Dr. Annelisa Kilbourn

Dr. Annelisa Kilbourn, V96
© K. Kilbourn

Veterinary alumna honored for environmental stewardship

Dr. Annelisa Kilbourn, V96, of the Wildlife Conservation Society's Field Veterinary Program, has been elected posthumously to the United Nations Environment Programme's Global 500 Roll of Honor for her exceptional work in protecting the environment. She is one of eight individuals and organizations to receive the honor in 2003.

Kilbourn died in a plane crash in Gabon in November 2002, while researching the link between the Ebola virus and western lowland gorillas.

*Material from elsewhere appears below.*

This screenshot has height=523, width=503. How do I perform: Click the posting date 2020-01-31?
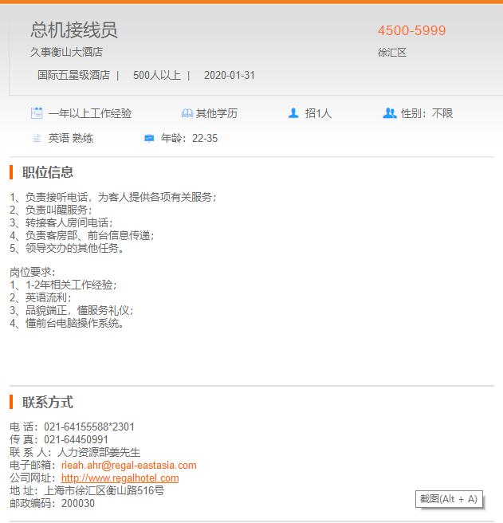230,75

After graduating from Tufts School of Veterinary Medicine in 1996, Kilbourn received a Wildlife Health Fellowship from the Wildlife Conservation Society (WCS). She conducted the first research on the health of free-ranging orangutans in Sabah, Malaysia. Then she was accepted into a two-year postdoctoral program at the Lincoln Park Zoo and the Shedd Aquarium in Chicago. Kilbourn went on to join SOS Rhino and WCS, working to protect the last rhinos in Borneo. For WCS' Field Veterinary Program, she forged new ground with the lowland gorilla health program in central Africa, building trust and working relationships with local people, researchers, park managers and government officials at six sites in three countries.

She programmed customized software in French, run on hand-held organizers, to facilitate standardized data and sample collection. This information instantly links all of the data to GIS maps to show the critical distribution of health problems for gorillas and people.

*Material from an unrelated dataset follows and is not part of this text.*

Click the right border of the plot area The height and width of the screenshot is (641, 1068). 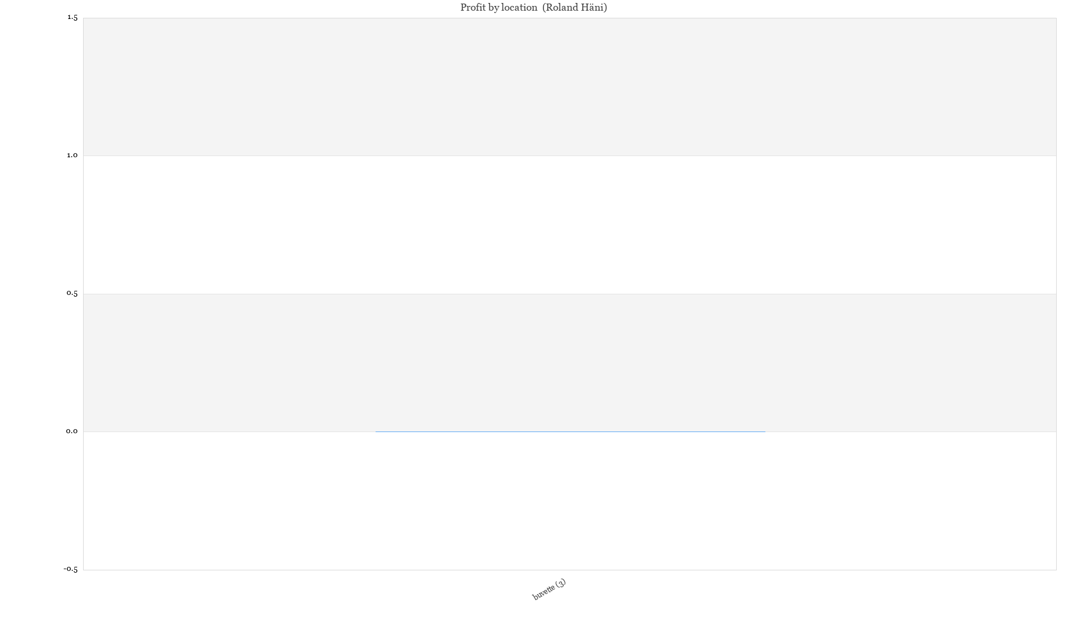1056,294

Kilbourn's training of field teams allowed her to lead investigations into last year's deadly Ebola virus outbreak, and her work in the field produced the first proof that gorillas are infected and quickly die of the virusÑinformation that may serve to protect both gorillas and humans.

"The winners of the Global 500 Roll of Honor are members of a broad environmental movement that is flourishing around the world. They have taken the path that most of us hesitate to take for want of time or caring," said Klaus Toepfer, executive director of the United Nations Environment Programme (UNEP). "In honoring the Global 500 laureates, UNEP hopes that others will be inspired by their extraordinary deeds."

Toepfer presented the award to Kilbourn's mother and sister June 5 in Beirut, Lebanon, at ceremonies marking World Environment Day. Since the inception of the award in 1987, 735 individuals and organizations have been honored with the Global 500 award. Past winners include French marine explorer Jacques Cousteau, Sir David Attenborough, producer of environmental television programs, President Jimmy Carter, and Jane Goodall.